Introduction: Simple DIY End Table for $10
This great little end table is made entirely out of a quarter sheet of plywood, which costs only $10, if you cut up from a full sheet, or $20 if you buy the pre-sized 2' x 4' sheet at the home improvement store.
The design is really simple, but very nice and it's an easy build utilizing a nail gun and a drill.
Perfect for anywhere really, an end table is great to keep next to your chair or sofa, to put in an unused corner, or even to use as a nightstand. Let's get building!
Step 1: Materials Needed
You're going to need the following cuts out of 3/4" cabinet grade plywood, I used poplar:
- 4 @ 1.5" x 24" (38 x 610mm) - legs
- 4 @ 3/4" x 24" (19 x 610mm) - legs
- 2 @ 1 3/8" x 13 1/2" (35 x 343mm) - rails
- 2 @ 1 3/8" x 10" (35 x 250mm) - rails
- 1 @ 11 1/2 x 13 3/8 (292 x 340mm) - shelf
- 1 @ 14" x 16" (356 x 406mm) - top
- 4 @ 3/4" x 3/4" - (19 x 19mm) -shelf support
Another nice, but not necessary addition is edge banding. I cut up some thin 3/4" strips of pine, however you could use traditional edge banding, metal or whatever you want.
- table saw or circular saw (or have the home improvement store cut all the wood for you, they might charge a small fee, but it would totally be worth it if you don't have a saw)
- nail gun
Let's start with cutting up the wood.
Step 2: Legs & Rails
Then let's assemble the legs. So take a 1 1/2 inch piece, put down some glue and attach a 3/4 inch piece with a nail gun. Then repeat for the remaining legs.
Glue and nail in the longer railing in between two legs. For the shorter sides, I'm using pocket screws, however you could also toenail in nails.
Step 3: Rails, Shelf & Top
Once the legs are attached to the rails, I measure out 5 inches, where I glue and nail in the 3/4 inch square pieces, which will act as support for the shelf.
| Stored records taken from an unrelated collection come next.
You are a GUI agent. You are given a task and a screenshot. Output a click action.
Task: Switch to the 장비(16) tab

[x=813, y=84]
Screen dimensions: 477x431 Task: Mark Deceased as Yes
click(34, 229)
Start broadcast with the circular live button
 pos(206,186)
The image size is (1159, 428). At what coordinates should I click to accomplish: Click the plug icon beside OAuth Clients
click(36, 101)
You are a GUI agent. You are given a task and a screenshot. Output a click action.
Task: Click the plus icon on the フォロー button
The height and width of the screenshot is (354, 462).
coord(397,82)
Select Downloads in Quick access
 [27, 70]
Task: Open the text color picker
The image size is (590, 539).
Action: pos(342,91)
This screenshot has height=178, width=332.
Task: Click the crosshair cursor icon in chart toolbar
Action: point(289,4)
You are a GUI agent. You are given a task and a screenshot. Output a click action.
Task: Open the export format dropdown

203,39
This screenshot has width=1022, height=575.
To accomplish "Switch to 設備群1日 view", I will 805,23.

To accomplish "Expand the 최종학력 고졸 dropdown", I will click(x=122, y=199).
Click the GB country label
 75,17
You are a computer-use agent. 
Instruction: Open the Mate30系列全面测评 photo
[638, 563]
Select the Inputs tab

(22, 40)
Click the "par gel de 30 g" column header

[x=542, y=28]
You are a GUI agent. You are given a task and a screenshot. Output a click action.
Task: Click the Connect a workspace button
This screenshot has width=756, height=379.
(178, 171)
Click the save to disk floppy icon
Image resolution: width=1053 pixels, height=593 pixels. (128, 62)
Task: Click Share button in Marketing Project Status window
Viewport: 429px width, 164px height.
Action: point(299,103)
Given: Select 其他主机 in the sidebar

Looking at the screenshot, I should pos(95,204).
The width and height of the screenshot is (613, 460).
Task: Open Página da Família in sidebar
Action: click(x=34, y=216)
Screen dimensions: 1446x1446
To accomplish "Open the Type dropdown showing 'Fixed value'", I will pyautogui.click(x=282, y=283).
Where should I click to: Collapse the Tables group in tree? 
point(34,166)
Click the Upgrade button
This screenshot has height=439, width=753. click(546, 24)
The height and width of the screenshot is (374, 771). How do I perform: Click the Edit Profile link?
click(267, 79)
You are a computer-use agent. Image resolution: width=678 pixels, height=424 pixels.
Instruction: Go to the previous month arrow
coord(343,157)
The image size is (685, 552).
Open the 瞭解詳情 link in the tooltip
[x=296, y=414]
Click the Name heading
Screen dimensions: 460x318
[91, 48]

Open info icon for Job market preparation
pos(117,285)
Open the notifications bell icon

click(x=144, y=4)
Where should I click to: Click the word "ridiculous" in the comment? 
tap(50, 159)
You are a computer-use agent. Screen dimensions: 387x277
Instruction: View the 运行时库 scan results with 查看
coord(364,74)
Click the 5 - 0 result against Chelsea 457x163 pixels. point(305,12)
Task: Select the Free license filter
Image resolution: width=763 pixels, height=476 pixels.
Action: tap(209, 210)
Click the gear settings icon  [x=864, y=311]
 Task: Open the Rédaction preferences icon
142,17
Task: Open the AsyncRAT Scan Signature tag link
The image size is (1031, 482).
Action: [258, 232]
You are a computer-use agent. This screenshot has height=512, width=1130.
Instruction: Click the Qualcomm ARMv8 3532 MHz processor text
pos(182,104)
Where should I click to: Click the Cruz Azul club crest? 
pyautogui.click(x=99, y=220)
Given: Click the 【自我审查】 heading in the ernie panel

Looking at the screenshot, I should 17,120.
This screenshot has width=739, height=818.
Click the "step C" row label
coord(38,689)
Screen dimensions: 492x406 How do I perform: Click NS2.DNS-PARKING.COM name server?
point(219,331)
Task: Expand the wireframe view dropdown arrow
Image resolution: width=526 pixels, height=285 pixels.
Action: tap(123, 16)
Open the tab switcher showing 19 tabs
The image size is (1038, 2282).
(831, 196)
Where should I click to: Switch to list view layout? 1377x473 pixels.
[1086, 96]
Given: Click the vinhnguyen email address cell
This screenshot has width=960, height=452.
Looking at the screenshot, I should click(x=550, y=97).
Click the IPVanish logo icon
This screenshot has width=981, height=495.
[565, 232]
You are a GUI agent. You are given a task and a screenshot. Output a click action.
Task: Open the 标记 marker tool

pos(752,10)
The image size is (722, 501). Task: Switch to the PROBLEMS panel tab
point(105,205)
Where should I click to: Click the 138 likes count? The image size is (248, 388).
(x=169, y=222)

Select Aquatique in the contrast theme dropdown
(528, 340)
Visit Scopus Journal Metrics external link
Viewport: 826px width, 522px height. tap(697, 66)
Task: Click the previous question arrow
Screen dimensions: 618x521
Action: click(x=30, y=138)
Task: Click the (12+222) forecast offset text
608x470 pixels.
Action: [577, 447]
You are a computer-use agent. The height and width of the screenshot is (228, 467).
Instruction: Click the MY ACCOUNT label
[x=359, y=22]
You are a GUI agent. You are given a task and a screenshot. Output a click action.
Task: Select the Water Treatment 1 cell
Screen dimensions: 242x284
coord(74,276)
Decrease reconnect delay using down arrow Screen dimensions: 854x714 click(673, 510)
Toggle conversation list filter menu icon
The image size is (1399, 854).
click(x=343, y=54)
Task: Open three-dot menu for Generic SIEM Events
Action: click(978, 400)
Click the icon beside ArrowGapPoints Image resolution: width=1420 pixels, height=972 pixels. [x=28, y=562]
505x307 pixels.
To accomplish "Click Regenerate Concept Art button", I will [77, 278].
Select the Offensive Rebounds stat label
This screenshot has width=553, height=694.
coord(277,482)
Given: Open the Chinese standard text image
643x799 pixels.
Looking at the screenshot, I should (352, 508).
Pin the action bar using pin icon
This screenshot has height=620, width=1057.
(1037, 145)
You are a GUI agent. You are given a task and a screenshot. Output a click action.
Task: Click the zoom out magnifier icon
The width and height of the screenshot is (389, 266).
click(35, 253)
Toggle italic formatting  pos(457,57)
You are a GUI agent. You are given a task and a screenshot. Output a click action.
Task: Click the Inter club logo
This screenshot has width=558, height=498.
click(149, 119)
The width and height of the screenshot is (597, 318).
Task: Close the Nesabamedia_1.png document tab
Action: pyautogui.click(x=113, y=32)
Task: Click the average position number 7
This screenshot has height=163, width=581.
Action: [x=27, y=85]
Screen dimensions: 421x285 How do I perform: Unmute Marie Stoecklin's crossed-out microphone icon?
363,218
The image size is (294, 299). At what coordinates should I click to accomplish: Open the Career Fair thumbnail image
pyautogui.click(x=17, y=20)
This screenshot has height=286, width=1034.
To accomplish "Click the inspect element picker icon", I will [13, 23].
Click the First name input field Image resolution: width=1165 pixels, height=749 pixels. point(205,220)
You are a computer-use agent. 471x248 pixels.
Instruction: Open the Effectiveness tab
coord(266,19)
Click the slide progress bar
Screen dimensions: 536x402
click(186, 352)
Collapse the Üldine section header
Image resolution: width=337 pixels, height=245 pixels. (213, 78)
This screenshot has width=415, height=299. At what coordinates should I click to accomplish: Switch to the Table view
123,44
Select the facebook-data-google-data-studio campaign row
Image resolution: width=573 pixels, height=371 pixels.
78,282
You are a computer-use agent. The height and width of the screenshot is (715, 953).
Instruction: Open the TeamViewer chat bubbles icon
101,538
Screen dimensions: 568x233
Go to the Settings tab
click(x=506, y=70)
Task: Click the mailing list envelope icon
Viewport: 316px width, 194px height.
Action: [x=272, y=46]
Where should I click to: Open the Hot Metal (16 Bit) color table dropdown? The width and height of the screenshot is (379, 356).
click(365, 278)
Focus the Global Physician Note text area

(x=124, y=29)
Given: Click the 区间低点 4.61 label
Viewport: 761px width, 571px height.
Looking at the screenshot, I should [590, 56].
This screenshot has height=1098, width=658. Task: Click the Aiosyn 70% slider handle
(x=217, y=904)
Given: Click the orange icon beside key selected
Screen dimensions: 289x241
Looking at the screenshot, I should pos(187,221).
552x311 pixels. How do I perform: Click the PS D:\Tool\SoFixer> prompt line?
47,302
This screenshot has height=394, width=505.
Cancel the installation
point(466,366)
Then gluing and nailing in the shelf as well.
To attach the top, I'm countersinking holes, then putting down some glues, and screwing the top down.
And the table is assembled!
Step 4: Spackling, Sanding & Painting
Now, since I'm using plywood, I'm putting down drywall spackle on all the end grain to smoothen it out, except the end grain on the top. Using spackle makes a huge difference in the end, and you won't be able to tell this is plywood once it's sanded and painted.
Then a good sanding job with fine sandpaper and painting the base with a white flat paint & primer in one. Now, I'm making sure to not get any paint on the top.
Step 5: Edgebanding
Now, to cover the edges of the top, I cut up some 1/8 inch thin 3/4 inch wide pine, this actually works really great and you can cut to make it fit perfectly around. Then glue sparingly to eliminate squeeze out, and staple in.
Step 6: Staining & Finishing
For the top I'm using a red mahogany gel stain. Using a gel stain here is nice since it eliminates getting any splatters on the white base. I ended up putting on two coats, with a slightly thicker ring around the outskirts of the table to create the illusion of wear in the middle.
Once the stain had completely dried, I sprayed the entire table using a waterbased top coat with an HVLP sprayer. This is really nice if you have the option, otherwise just brush on the topcoat. It's really nice to use a waterbased polyurethane if you're finishing a white piece of furniture, since oil based tends to leave a yellow tint.
After two coats, and plenty of time to dry, I finished the top with a linseed oil beeswax polish which protects the top further and provides a really nice smooth finish.
Step 7: Finished!
And there you have it, a very simple, great looking end table made entirely out of a quarter sheet of plywood, pretty cool! You could easily customize the size and shape of this table to make it fit your needs.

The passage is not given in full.